----- Текст
In [24]:
import pandas as pd

movies = pd.read_csv("/data/ml-latest/movies.csv")
tags = pd.read_csv("/data/ml-latest/tags.csv")

In [25]:
# Создаем объект с жанрами и тэгами

rows = []
for _, row in movies.iterrows():
    for genre in row["genres"].split("|"):
        rows.append([genre, row["movieId"]])

tags.dropna(inplace=True)
tags = tags[['movieId','tag']]
tags.drop_duplicates(inplace=True)
tags = tags.rename (columns={'tag':'genre'})


movies_genres = pd.DataFrame(rows, columns=["genre", "movieId"])
movies_genres_tags = pd.concat ([movies_genres,tags])
movies_genres_tags["genre_id"] = movies_genres_tags["genre"].astype("category").cat.codes.copy()
movies_genres_tags.head()

Unnamed: 0,genre,movieId,genre_id
0,Adventure,1,1164
1,Animation,1,1969
2,Children,1,4515
3,Comedy,1,5071
4,Fantasy,1,7971


In [3]:
# Объект без тэгов
rows = []
for _, row in movies.iterrows():
    for genre in row["genres"].split("|"):
        rows.append([genre, row["movieId"]])

movies_genres = pd.DataFrame(rows, columns=["genre", "movieId"])
movies_genres["genre_id"] = movies_genres["genre"].astype("category").cat.codes.copy()
movies_genres.head()

Unnamed: 0,genre,movieId,genre_id
0,Adventure,1,2
1,Animation,1,3
2,Children,1,4
3,Comedy,1,5
4,Fantasy,1,9


In [4]:
ratings = pd.read_csv("/data/ml-latest/ratings.csv")

In [5]:
from scipy.sparse import coo_matrix
import numpy as np

user_item_matrix = coo_matrix(
    ((ratings["rating"] >= 4).astype(np.float32),
    (ratings["userId"], ratings["movieId"])),
    shape=(
        ratings["userId"].unique().max() + 1,
        movies["movieId"].unique().max() + 1
    )
)
user_item_matrix.eliminate_zeros()

In [6]:
import numpy as np

# делим разреженную матрицу на обучающую и тестовую
total_len = user_item_matrix.data.size
train_len = int(total_len * 0.8)
all_indices = np.arange(total_len)
np.random.seed(42)
train_indices = np.random.choice(all_indices, train_len, replace=False)
train_mask = np.in1d(all_indices, train_indices)

In [7]:
from scipy.sparse import coo_matrix

def get_masked(arr, mask):
    return coo_matrix(
        (
            [np.float32(item) for item in arr.data[mask]],
            (arr.row[mask], arr.col[mask])
        ),
        arr.shape
    )

In [8]:
train = get_masked(user_item_matrix, train_mask)
test = get_masked(user_item_matrix, ~train_mask)

In [9]:
from scipy.sparse import save_npz

save_npz("/data/other/lightfm_train.npz", train)
save_npz("/data/other/lightfm_test.npz", test)

In [2]:
from scipy.sparse import load_npz

train = load_npz("/data/other/lightfm_train.npz")
----------
Что сделать ▸
a – Перепечатайте из кода с данными о фильмах отрывок от «all_indices = np.arange(total_len)» до «(arr.row[mask], arr.col[mask])» включительно.
b – На какое число в коде с данными о фильмах умножается общий размер, чтобы получить размер обучающей части?
c – Допишите код с данными о фильмах дальше, начиная после его последней строки.
Материал для этой работы не нужен.
----- Данные
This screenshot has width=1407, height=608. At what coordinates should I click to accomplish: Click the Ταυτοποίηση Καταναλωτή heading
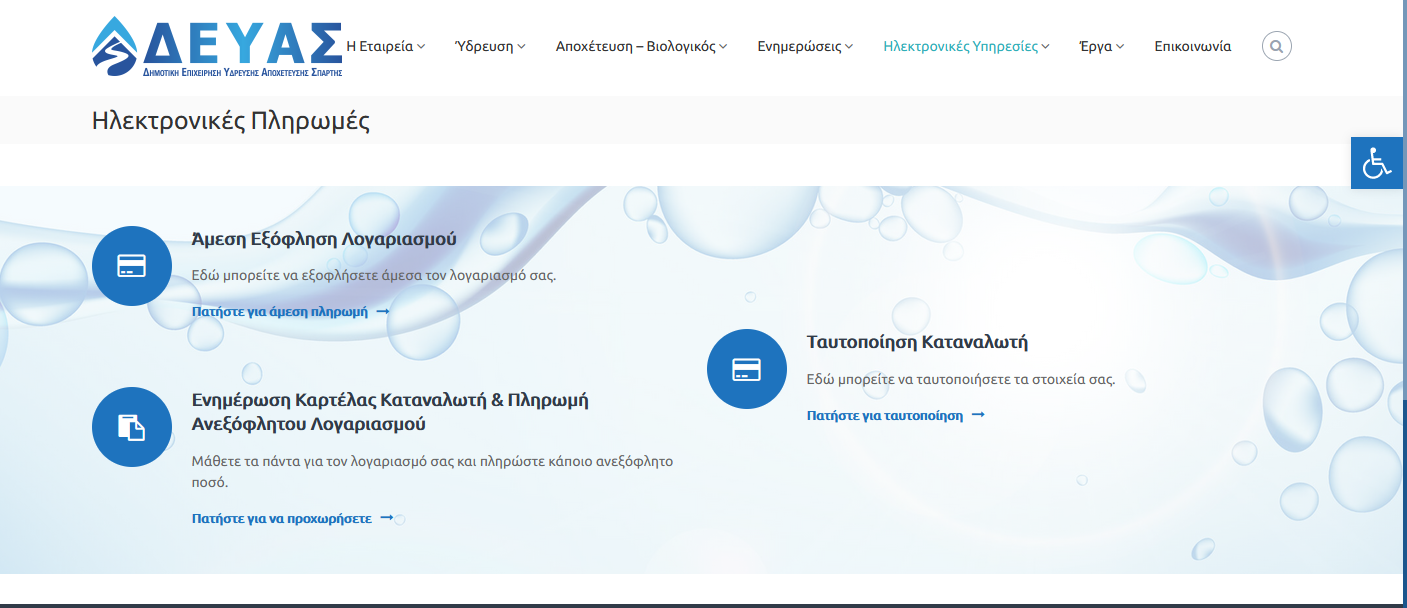point(917,342)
----------
Ответы по порядку ▸
a –
all_indices = np.arange(total_len)
np.random.seed(42)
train_indices = np.random.choice(all_indices, train_len, replace=False)
train_mask = np.in1d(all_indices, train_indices)

In [7]:
from scipy.sparse import coo_matrix

def get_masked(arr, mask):
    return coo_matrix(
        (
            [np.float32(item) for item in arr.data[mask]],
            (arr.row[mask], arr.col[mask])

b – На 0.8.

c –
test = load_npz("/data/other/lightfm_test.npz")

In [1]:
from lightfm import LightFM

fm = LightFM()

# попробуем без фичей.

In [None]:
%%time
fm.fit(
    interactions=train,
    epochs=100,
    num_threads=4,
    verbose=True
)

Epoch 0


In [12]:
%%time
from lightfm.evaluation import reciprocal_rank

rr = reciprocal_rank(
    model=fm,
    test_interactions=test,
    train_interactions=train,
    num_threads=4
)

CPU times: user 46min 2s, sys: 15.2 s, total: 46min 17s
Wall time: 11min 39s


In [None]:
# Получаем ошибку

In [13]:
rr.mean()

0.22554931

# Пробуем только с жанрами

In [10]:
from scipy.sparse import identity, hstack

item_feature_matrix = hstack([
    coo_matrix(
        (np.ones(movies_genres.count()[0], dtype=np.float32),
        (movies_genres["movieId"], movies_genres["genre_id"])),
        shape=(user_item_matrix.shape[1], movies_genres["genre_id"].unique().size)
    ),
    identity(user_item_matrix.shape[1])
])
item_feature_matrix.shape

(176280, 176300)

In [27]:
%%time
fm.fit(
    interactions=train,
    epochs=100,
    item_features=item_feature_matrix,
    num_threads=4,
    verbose=True
)

NameError: name 'fm' is not defined

In [25]:
%%time
rr = reciprocal_rank(
    model=fm,
    test_interactions=test,
    train_interactions=train,
    item_features=item_feature_matrix,
    num_threads=4
)

CPU times: user 1h 6min 23s, sys: 56.5 s, total: 1h 7min 20s
Wall time: 17min


## получаем ошибку

In [26]:
rr.mean()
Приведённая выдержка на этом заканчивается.